### Исходный текст
+ + +
Книга мечтательная, лирическая. Мыслей в ней, собственно говоря, мало: их приходится «выуживать», но те, которые выудить удается, находятся в резком противоречии с господствующим глубоко-городским учением. Читаешь, и еще раз убеждаешься, что страна остается страной, со своими многосложными стремлениями, противоречивыми порывами и чувствами, а власть остается властью: их не слить воедино даже в литературе, несмотря ни на какие старания.
ЖИЗНЬ И «ЖИЗНЬ»
Литературная полемика, особенно в наших здешних условиях, — дело, большей частью, пустое и никчемное. Удержать спор на принципиальной высоте трудно, — не по самой его природе, а по общечеловеческой слабости и склонности вносить в разномыслие личные пристрастия или антипатии.
Не могу все-таки оставить без ответа последнюю статью В. Ходасевича в «Возрождении» — и жалею лишь о том, что он несколько раз меня в ней назвал. Это может придать спору тот личный характер, который и смешон. Постараюсь, по мере сил, этого избегнуть, хотя и не рассчитываю на полную удачу.
В. Ходасевич пишет о стихах и поэзии. Статья его посвящена разбору недавно вышедших сборников, но в обширном предисловии к этому разбору он высказывает соображения общие. Соображения эти проникнуты обличительным и учительным духом. Критик обрушивается на молодых эмигрантских поэтов, проживающих в Париже, в «столице», противопоставляя им «провинциалов»: первые, будто бы, незаконно на «столичность» претендуют. Настоящие провинциалы — именно они. Это они придают голым лирическим эмоциям (которые на их языке называются «человечностью») преимущество перед богатством самого стиха, это они одеты в какое-то единое словесное облачение (которое на языке Ходасевича называется «униформой»). Заключается же униформа в том, что «столичный поэт должен мучительно и на все лады перепевать свою усталость от жизни, свою в ней неустроенность, неприкаянность, и, как результат всего этого, — как бы душевный распад, развал, неумение и нежелание жить». Справедливо заметив, что никто никому не в праве «навязывать тему смерти, распада и изнеможения», и не менее справедливо указав, что «этот социальный заказ должен быть так же решительно отвергнут, как всякий другой», Ходасевич в картинном пассаже рисует современного молодого парижского поэта в виде лже-Прометея, прикованного не к скале, а, увы, лишь к столику монпарнасской кофейни. «Не коршун терзает его внутренности, а томит его скука. Он наказан не за похищение небесного огня, а именно за то, что никакого огня не похитил, а не похитил потому, что ленив и непредприимчив». Меня лично он упрекает в том, что я оказываю этому течению «опасную» поддержку, — высказывая, впрочем, тут же предположение, что делаю я это по своему неверию в будущее поэзии, очевидно, сам Ходасевич в ее будущее верит. Он дает советы, он предостерегает от опасности. Советы его в общих чертах таковы: «прибодритесь, подберитесь, не пишите о своей скуке, не чваньтесь ею, не пренебрегайте культурой стиха, постарайтесь быть Прометеями настоящими, будьте повнимательнее к вопросам стиля и композиции», — одним словом, целый ряд полезных и назидательных наставлений… Однако, читая их, я никак не мог отделаться от впечатления, что расточает эти советы не умный, исключительно искусный и внутренне обостренный поэт 30-х годов нашего века, а человек, свалившийся с луны. Притворяется ли Ходасевич столь блаженно-наивным? Не знаю, и делать какие-либо предположения на этот счет не хочу. Судить следует только о том, что написано, а не о том, что, быть может, умолчано и утаено.
+ + +
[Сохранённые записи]

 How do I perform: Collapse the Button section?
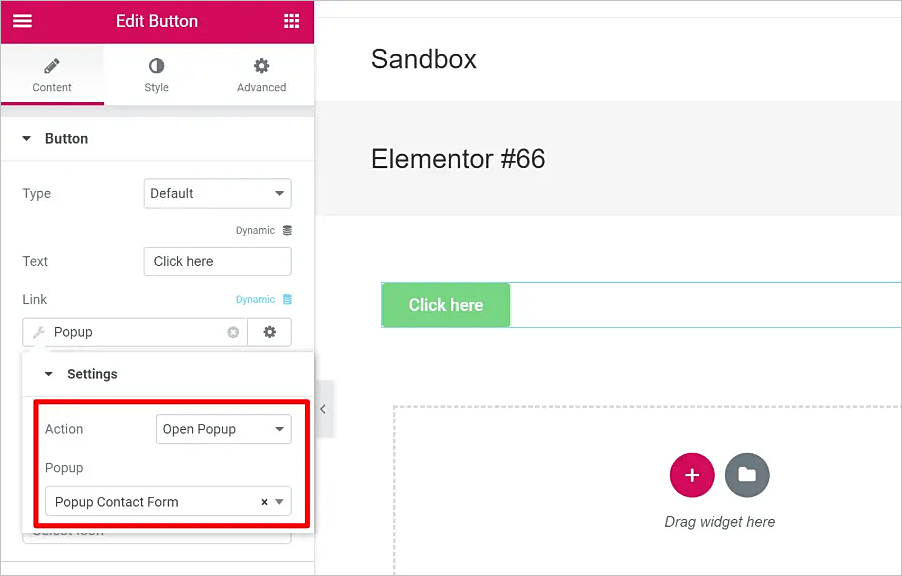point(27,139)
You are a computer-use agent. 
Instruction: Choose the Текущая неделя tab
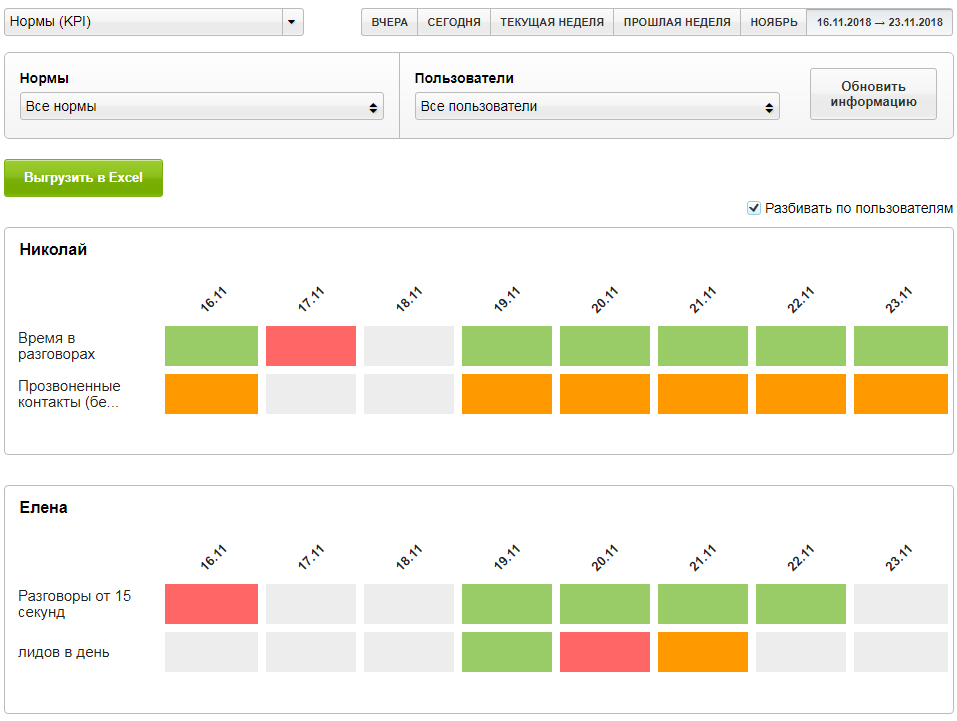[x=552, y=22]
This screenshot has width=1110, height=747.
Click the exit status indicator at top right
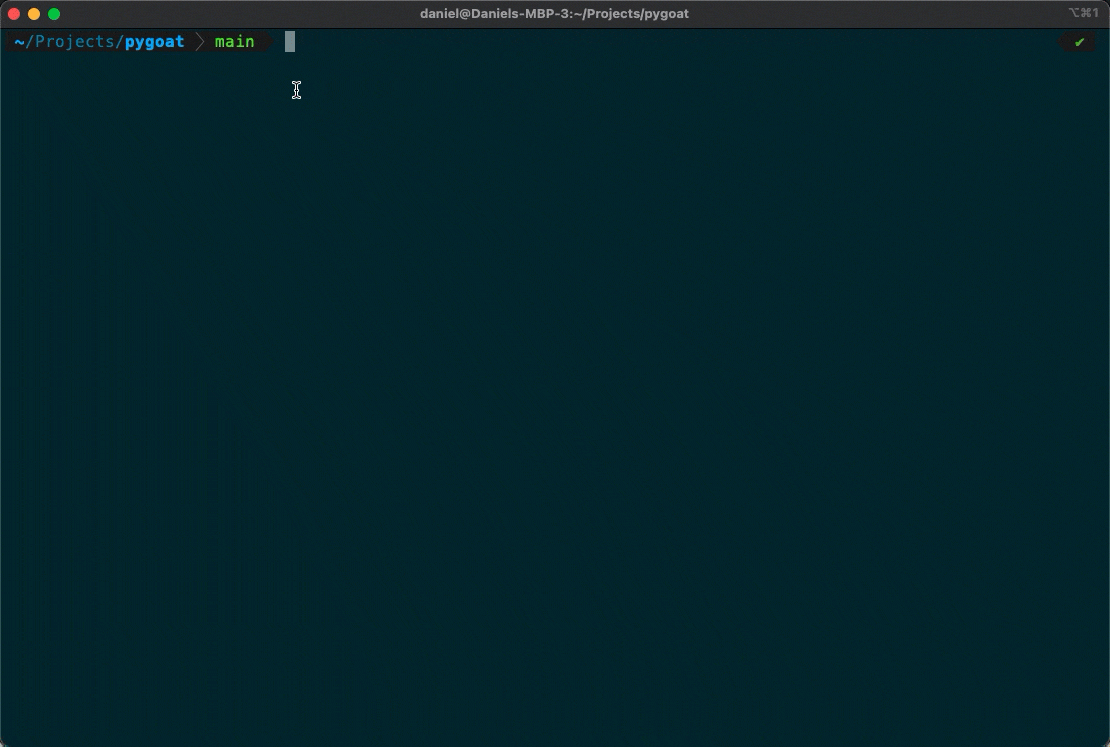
+ + +
### Задания
**1.** В каком издании, согласно исходному тексту, появилась последняя статья В. Ходасевича?
**2.** Объясните по исходному тексту, почему автор жалеет, что Ходасевич несколько раз назвал его в своей статье.
**3.** Перечислите все советы молодым поэтам, которые приведены в исходном тексте в цитате из Ходасевича.
Строки для выполнения заданий не понадобятся.

### Ответы
**1.** В «Возрождении».

**2.** Автор опасается, что это придаст спору личный характер, а такой характер он считает смешным. Поэтому он постарается по мере сил этого избежать, хотя и не рассчитывает на полную удачу.

**3.**
- прибодритесь
- подберитесь
- не пишите о своей скуке
- не чваньтесь ею
- не пренебрегайте культурой стиха
- постарайтесь быть Прометеями настоящими
- будьте повнимательнее к вопросам стиля и композиции